Speak to me in a soft voice before you touch me.  If I still need to be in an incubator, you can cradle one or both hands around my feet, head or body.  This is called a comfort hold, and my nurse will show you how to do this.  Skin to skin is very important to me, we will both benefit from it.  Read and sing to me.

Sleeping Patterns

I will start to develop my own sleeping, waking and feeding pattern.  I should be more awake during the day and sleep more at night.  As I prepare for home I should be sleeping on my back with no boundaries or supports around me.  Sleep is still very important to my growth and development

Feeding me

I will be starting to wake for my feeds, My sucking, swallowing and breathing will be more co-ordinated now.  If I have a feeding tube in, get me out for skin to skin before my feed and let me root at the breast, or suck on a dummy, this will help encourage me to feed.  My nurse will guide you on my feeding plan.  If I am bottle feeding, bring my own bottle in, this will make it easier for me when I am ready to go home.  My nurse and breastfeeding support worker will help you fed me.  Speak with my nurse and plan what you would like my routine to be, so we are prepared for home together.

What can you do
  • Spend as much time with me as possible.
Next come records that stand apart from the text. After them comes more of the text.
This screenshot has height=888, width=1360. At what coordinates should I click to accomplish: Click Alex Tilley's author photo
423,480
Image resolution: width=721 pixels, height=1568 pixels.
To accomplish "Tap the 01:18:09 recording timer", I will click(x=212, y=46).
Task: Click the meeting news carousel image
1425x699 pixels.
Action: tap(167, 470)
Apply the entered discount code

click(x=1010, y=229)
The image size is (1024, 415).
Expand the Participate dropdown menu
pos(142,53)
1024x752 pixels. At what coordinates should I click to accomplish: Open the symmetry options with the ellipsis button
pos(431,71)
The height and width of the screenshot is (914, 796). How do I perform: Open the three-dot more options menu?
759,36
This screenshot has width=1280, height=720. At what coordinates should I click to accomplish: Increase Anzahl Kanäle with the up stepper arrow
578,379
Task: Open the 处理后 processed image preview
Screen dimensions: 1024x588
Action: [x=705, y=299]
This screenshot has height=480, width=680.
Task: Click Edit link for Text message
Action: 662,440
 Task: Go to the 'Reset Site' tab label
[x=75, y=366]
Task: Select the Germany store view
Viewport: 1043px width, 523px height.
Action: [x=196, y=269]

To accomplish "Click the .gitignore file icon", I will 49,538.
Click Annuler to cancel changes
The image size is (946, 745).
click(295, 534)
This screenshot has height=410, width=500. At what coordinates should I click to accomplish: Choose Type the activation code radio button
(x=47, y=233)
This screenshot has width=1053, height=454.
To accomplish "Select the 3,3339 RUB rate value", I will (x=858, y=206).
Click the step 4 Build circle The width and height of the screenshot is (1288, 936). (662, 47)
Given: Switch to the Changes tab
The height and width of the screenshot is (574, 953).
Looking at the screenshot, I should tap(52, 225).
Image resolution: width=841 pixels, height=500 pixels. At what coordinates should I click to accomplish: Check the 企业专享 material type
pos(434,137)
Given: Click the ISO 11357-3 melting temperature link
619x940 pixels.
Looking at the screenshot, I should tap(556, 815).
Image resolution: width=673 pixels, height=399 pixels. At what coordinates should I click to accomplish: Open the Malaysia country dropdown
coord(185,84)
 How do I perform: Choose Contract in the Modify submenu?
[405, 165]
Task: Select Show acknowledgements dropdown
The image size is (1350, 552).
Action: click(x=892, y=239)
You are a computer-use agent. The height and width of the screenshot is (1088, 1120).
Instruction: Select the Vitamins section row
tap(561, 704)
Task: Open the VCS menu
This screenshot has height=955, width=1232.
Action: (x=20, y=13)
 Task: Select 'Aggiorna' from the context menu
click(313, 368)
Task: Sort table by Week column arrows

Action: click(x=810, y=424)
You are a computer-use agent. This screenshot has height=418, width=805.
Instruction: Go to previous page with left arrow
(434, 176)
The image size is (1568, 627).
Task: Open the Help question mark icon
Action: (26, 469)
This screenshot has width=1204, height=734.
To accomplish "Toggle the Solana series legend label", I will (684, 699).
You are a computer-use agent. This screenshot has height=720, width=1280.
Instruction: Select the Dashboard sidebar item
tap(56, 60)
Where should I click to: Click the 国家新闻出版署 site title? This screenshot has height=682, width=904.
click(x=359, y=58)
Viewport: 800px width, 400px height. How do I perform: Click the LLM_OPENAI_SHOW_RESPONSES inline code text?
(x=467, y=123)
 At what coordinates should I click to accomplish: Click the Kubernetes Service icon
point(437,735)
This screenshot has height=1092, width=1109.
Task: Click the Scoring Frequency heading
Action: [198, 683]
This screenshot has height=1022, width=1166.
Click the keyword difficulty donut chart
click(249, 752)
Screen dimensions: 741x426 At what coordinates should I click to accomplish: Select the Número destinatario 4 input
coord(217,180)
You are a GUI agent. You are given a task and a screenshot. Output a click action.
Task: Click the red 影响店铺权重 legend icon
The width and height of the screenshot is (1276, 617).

Bonding with me is extremely important to my development.
  • When you are ready my nurse will show you how to change my nappy and how to feed me.
  • Provide breast milk for me. You are the only person that can do this. Your milk is specifically made for me. My nurse/midwife will show you how to express breast milk for me. It really is the best medicine, only you can give me.
  • Learn how to perform good hand hygiene and teach my visitors. Help the staff prevent infection.
  • Come to the ward rounds and tell the doctors and nurses all about me.
  • Read and sing to me, I know your voice and it will help soothe me, it is also great my for development and bonding with me
  • Protect me from strong smells like perfume and aftershave. I want to smell just you. My nurse will give both of us a mini boo, which is a small piece of cloth, we will swap these around so we can always have each other’s scents close to one and another.
  • Get me out for skin to skin, my nurse will guide you when I am ready. There is nothing better than skin to skin contact with my parents. It can help regulate my temperature and breathing. It lets me get super close to you so I can smell you and hear your heart beating. It will help my development. It will help you mummy with your milk supply, and most importantly it will help us bond as a family.